Томас нахмурил брови и направился дальше. Может быть вором, но зачем вот так показываться на глаза? Тогда маньяк. Это более вероятно. Но что заставило маньяка выбрать Томаса? Возможно, одиночный образ жизни. Томас похлопал себя по щекам обеими руками, притаптывая мысли в голове.
«Твою мать», – руки были свободны от пакета, он забыл его у памятника.
И вот Томас почувствовал, как просыпаются «те» чувства. Их коробящие звуки доносятся откуда-то из глубины. Томас заметил это и вынес вердикт в то же мгновение, пока совесть не до конца выглянула из дальнего ящика.
«К чёрту пакет!» – и забыл об инструментах навсегда.
Он направился дальше, отдаляясь от неугодных мыслей и приближаясь к интересным.
«Что делать, если он бандит?» – и правда. Томас не отличался физической формой, но инстинкт «сначала бей, потом беги» всё же был в нём силён, это он давно уяснил. Так или иначе, разум всё ещё был свободен от идеи обойти незнакомца, что, к слову, решило бы все проблемы разом.

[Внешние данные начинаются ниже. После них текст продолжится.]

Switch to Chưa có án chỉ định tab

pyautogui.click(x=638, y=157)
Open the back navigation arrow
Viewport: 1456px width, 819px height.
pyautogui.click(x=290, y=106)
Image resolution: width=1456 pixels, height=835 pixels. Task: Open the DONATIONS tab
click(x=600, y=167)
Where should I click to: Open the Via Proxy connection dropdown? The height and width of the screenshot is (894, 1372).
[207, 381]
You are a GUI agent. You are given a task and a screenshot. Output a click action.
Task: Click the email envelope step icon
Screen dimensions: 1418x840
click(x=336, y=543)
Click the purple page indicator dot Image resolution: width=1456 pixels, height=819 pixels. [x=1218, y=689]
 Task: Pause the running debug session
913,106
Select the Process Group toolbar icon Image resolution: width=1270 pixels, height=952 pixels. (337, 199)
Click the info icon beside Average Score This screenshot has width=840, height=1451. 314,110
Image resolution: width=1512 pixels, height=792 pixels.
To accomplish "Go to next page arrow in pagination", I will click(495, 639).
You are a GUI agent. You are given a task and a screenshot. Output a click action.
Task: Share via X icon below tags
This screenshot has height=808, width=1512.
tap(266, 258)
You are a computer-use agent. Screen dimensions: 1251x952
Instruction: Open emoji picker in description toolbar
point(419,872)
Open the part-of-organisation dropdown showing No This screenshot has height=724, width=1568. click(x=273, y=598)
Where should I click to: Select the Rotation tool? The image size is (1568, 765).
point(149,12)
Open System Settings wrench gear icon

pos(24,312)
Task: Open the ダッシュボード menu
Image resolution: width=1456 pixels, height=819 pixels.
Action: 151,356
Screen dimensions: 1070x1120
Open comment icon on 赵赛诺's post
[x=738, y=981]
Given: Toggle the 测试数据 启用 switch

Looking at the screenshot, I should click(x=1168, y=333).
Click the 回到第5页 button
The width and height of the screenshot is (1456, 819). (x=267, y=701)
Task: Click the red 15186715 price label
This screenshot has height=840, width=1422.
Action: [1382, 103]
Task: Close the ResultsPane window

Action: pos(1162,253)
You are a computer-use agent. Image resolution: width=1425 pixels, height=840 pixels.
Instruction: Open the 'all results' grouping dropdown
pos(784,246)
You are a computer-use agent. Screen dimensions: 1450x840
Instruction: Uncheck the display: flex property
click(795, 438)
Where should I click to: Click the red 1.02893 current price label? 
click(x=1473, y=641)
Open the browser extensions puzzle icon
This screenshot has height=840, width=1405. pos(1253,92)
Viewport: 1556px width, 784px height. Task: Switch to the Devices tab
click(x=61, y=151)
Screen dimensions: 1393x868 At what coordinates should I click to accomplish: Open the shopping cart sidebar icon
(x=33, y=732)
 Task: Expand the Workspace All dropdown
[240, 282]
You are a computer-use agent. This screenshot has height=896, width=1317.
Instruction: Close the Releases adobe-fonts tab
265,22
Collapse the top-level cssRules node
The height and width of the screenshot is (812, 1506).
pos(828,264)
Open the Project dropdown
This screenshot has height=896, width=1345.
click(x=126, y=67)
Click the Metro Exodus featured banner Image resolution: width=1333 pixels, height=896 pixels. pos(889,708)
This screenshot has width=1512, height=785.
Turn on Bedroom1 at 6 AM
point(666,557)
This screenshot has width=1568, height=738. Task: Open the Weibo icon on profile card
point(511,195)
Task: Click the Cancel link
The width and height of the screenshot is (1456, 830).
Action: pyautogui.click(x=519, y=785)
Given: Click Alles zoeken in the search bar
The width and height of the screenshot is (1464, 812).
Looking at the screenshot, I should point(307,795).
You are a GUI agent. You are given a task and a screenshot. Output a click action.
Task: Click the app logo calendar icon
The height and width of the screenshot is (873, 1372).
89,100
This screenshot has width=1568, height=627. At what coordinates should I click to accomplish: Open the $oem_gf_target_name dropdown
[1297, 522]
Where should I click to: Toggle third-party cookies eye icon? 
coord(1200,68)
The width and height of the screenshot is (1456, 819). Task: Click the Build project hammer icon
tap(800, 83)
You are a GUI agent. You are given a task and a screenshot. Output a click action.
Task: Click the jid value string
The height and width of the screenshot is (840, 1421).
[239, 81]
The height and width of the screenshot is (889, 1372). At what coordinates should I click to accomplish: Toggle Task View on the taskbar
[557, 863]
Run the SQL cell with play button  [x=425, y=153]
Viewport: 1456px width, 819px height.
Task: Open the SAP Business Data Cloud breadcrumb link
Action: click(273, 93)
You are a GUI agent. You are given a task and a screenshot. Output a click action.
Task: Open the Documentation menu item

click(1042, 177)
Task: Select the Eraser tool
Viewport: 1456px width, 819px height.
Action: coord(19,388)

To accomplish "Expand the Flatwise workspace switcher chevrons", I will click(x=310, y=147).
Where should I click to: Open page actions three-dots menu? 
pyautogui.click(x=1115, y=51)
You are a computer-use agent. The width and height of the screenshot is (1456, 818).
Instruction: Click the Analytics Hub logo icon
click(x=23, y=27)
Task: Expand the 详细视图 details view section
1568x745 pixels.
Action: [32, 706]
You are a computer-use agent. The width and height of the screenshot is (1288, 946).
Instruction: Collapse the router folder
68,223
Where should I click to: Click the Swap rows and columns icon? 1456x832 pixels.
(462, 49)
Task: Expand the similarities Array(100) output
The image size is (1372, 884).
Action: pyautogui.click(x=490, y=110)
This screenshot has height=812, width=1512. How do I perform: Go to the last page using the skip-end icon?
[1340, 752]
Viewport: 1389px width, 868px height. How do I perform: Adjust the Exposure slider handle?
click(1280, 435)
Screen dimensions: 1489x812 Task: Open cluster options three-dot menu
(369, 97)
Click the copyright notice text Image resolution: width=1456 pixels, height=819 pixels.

Новая встреча была всё ближе. Себе Томас сказал, что первым он не заговорит. Просто пройдёт мимо и ответит, если его спросят. И вот человек в тёмном уже стал виден. Томас слегка сбавил шаг. Вот он уже подходит ближе, а мужчина и глазом не ведёт. Вот Томас уже рядом, а незнакомцу всё плевать. Вот он уже проходит мимо, и снова ноль реакции. Что-то поникло внутри Томаса. Хоть и опасаясь, он надеялся, что мужчина его остановит, но тот этого не сделал. С поникшим видом Томас отходит от незнакомца и вдруг останавливается. В голове витают тучи вопросов и предположений. Из этого огромного множества Томас выбирает самый неожиданный, и в первую очередь для самого себя.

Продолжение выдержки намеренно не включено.